→ Passage shown:
^^^^

After drilling and during fracturing and production processes, production fluids that are produced from subterranean formation will often contain H2S. Production fluids that include a high concentration of hydrogen sulfide are also referred to as being “sour.” Because it behaves as a weak acid in water, H2S can cause corrosion of steel equipment and pipelines. Natural gas must ordinarily contain less than 4 parts per million (ppm) of hydrogen sulfide before it can be sold. Accordingly, production fluids may be “sweetened” through a process of removing the hydrogen sulfide. Typical hydrogen sulfide physical removal processes or chemical removal processes use an active treatment compound that reacts with the hydrogen sulfide.
“Sour water” is the wastewater that is produced from industrial operations such as oil and gas drilling, as well as from production wells, transportation and storage (via bacterial metabolism), and refinery operations. In addition to the hydrogen sulfide, other impurities in the sour water must be removed before reuse including suspended solids, ammonia and sulfur reducing bacteria.

^^^^

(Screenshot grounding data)
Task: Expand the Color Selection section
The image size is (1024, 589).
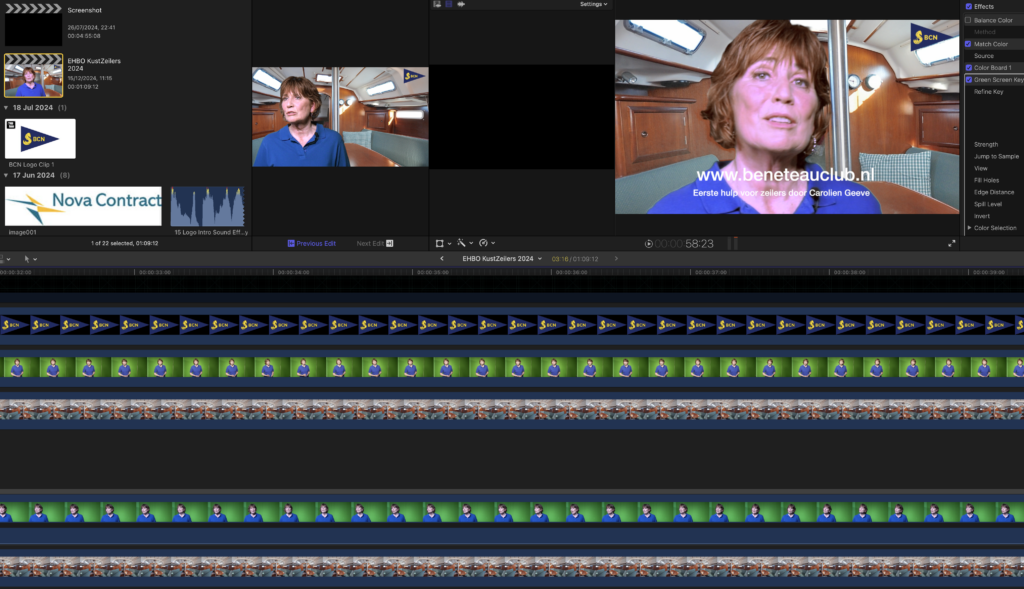Action: (969, 228)
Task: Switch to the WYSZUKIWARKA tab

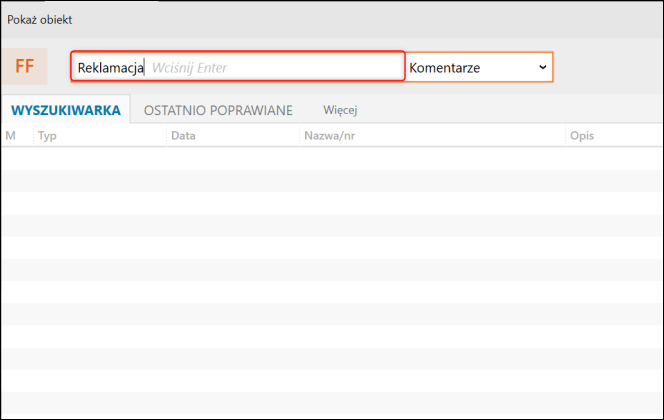Action: tap(65, 110)
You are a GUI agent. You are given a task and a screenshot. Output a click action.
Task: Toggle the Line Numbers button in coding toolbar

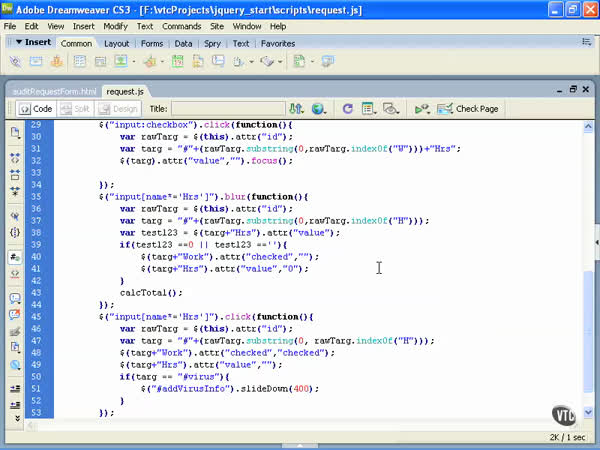point(15,257)
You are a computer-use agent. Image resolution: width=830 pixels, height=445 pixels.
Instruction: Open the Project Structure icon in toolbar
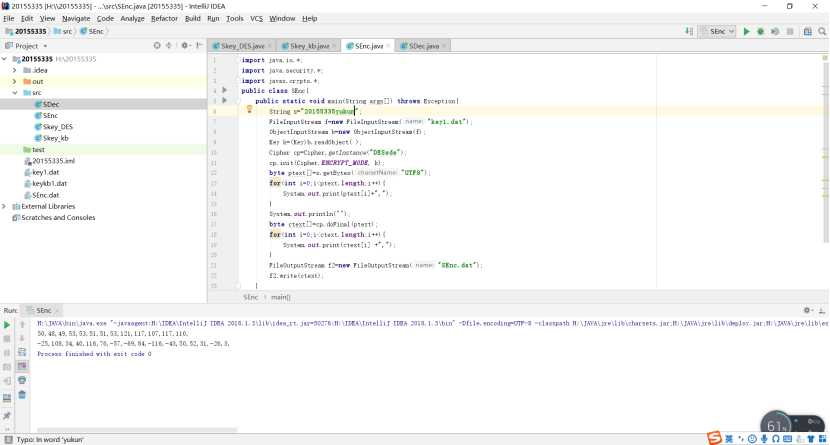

^^^^

→ Complete the following:
A) According to the passage on hydrogen sulfide, how low must the hydrogen sulfide content of natural gas ordinarily be before the gas can be sold?
B) Continue the passage on hydrogen sulfide and sour water from its last sentence.
These lines have nothing to do with the passage on hydrogen sulfide.

→ Exercise results:
A) Less than 4 parts per million (ppm).

B)
A conventional sour water stripping operation starts with de-oiling the water and then heating the water using kettle reboilers, thermosiphon reboilers or live steam injection to remove the contaminants. These complex systems often use sieves, baffles and a variety of column configurations to remove the contaminants. These systems are very expensive to operate, extremely dangerous due to necessity of operating at high temperatures, and do not scale up well for very large operations.
Chemical stripping processes are more desirable, but have traditionally been less effective. Numerous approaches to these problems have been developed. Such developments to control hydrogen sulfide downhole include: (1) solid scavengers (i.e., such as zinc oxide or other metal oxides) for complexing hydrogen sulfide in solid form; (2) liquid scavengers (i.e., such as amines, morpholine, triazine or acrolein) for complexing hydrogen sulfide in liquid form; (3) oxidizing chemicals (i.e., mild oxidizers such as nitrite or long-chain amine oxides and strong oxidizers such as peroxides) that convert hydrogen sulfide to forms of sulfur such as elemental sulfur, sulfate or thiosulfate. Similarly, the products used downhole may also be used above ground during field storage, transportation, oil-water separation, and various refinery operations.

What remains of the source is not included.